Она протягивает руки, и блестят слезы неиспытанного счастья, но опять растет тяжелая старая челюсть, набегает серость на лицо, выступают большие глаза с морщинками по углам.
Стуча зубами, в холодном поту, она садится на постели, часами сидит и смотрит в темноту, и нет слез, нет крика, не выплакать.
Приходит день — все то же. И что бы ни делала, куда бы ни шла — всюду это немеркнущее представление детского беспомощного тельца, с огромной челюстью и старым каменным лицом на воловьей шее.
Залегали осенние сумерки, как это делали они каждый день. В комнатах терялись предметы. Наверху в трактире уже просыпались голоса. По не освещенной еще лестнице подымались, сморкаясь и покашливая, одинокие фигуры. Девки у себя по комнатам причесывались, готовясь.
Захарка шел по коридору зажигать лампочку и вдруг остановился: под лестницей в полумгле блестели два глаза. Присмотрелся — Кара. Она странно и неподвижно стояла в неугадываемом ожидании.
Смутная тревога проползла у Захарки — не то что-то нужно было сказать ей.
И в первый раз почувствовал, надо сказать ласковое: но не успел и метнулся: тупо блеснувший в руках Кары топор с размаху перехватил вверху ступень лестницы и остро въелся, лишь мелькнули оторвавшиеся от рукоятки руки Кары.

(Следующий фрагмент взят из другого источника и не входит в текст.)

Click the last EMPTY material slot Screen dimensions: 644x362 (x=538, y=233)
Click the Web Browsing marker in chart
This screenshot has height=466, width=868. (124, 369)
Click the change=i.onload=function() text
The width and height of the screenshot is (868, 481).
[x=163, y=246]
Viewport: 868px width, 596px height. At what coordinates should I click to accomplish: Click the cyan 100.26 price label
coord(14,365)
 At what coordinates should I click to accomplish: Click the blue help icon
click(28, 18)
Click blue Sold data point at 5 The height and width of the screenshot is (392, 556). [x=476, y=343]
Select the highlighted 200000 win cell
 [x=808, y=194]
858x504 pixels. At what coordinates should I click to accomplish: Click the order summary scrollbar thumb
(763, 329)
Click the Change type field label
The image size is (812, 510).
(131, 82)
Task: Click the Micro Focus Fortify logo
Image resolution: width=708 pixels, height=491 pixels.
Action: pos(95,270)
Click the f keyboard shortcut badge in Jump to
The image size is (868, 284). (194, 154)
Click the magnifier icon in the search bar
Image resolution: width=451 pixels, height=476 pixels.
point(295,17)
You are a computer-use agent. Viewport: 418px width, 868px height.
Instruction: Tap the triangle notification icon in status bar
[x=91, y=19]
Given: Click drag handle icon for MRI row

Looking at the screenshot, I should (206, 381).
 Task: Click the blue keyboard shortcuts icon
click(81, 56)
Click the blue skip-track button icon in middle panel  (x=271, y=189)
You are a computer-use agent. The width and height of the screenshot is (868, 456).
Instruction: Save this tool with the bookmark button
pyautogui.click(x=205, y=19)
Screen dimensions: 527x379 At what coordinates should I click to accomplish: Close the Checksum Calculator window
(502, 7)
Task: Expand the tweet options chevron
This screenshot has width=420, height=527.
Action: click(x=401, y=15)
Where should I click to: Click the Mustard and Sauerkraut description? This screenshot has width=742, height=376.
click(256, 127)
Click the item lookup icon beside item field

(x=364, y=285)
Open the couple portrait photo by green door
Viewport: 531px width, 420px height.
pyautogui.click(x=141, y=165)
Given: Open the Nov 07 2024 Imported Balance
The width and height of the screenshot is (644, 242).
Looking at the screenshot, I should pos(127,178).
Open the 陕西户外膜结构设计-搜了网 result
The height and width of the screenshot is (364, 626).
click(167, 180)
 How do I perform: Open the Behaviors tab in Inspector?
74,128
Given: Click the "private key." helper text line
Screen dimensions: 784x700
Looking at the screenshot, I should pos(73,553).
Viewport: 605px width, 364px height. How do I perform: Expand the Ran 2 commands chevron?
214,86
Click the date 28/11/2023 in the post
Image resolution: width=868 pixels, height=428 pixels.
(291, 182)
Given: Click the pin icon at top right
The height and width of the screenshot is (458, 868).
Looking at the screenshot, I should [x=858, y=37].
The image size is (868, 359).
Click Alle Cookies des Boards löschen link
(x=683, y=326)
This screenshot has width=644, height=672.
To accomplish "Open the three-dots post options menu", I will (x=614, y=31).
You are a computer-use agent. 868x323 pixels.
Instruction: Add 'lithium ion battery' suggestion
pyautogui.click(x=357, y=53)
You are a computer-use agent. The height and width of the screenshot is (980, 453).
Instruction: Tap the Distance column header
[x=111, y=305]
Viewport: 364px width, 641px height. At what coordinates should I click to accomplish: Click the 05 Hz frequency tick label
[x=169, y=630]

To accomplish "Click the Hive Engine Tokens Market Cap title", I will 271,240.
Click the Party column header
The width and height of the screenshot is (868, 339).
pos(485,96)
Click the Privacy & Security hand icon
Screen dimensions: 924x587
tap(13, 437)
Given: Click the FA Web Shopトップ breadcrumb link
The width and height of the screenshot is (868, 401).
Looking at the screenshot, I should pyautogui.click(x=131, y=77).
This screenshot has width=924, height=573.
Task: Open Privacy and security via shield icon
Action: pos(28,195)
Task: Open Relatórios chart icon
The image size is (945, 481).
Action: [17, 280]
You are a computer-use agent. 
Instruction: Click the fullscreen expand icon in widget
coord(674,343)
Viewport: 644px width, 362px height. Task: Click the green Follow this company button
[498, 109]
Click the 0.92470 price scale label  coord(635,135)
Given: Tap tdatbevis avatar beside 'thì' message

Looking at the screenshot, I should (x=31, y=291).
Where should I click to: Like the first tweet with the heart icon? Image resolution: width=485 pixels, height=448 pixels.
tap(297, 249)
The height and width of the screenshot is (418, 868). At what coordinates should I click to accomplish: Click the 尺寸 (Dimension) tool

Захарка, играя мускулами щек, не упуская ни одного ее движения сторожким звериным взглядом, подошел.
— Ну... тты... брось!..
Выдернул и швырнул под лестницу топор.
— Змея!..
Кара точно сделала последнюю попытку, словно обессилела, повернулась, пошла.
И засмеялась.
— Лучину к самовару хотела наколоть...
Пришла и ушла зима. Коротко зазеленела и сожглась степь — и уже бурая, сухая, пыльная, и мгла над ней, белесая, тонкая, без границ; горячие ночи, палящие дни.
Кара, повязав белый платочек, бросив недоделанное дело, торопливо, точно убегая, идет по поселку, глядя под ноги, а над поселком вечно виснущая, непроходящая, как непроглядно огромное облако, пыль. Вздымая ее, едут телеги, брички, идут с вечерней степи коровы, пережевывая горькую полынную жвачку.
Улицы остались позади. Посвистывают паровозы. Монотонно тянутся в несколько рядов железнодорожные домики для служащих. Как один, кирпичные, низенькие с красными крышами. Веет скукой, однообразием и подчиненностью, и на дверях крупные арестантские номера.
Но у семейных бабы повесили в окнах занавески, смотрит герань, а у крылец разбили огороды, по три кочна капусты, посадили зарю, да по воткнутой палочке вьется повитель. Тут же на веревках сохнут пеленки, выстиранное белье.
— Где тут триста сорок пятый номер будет?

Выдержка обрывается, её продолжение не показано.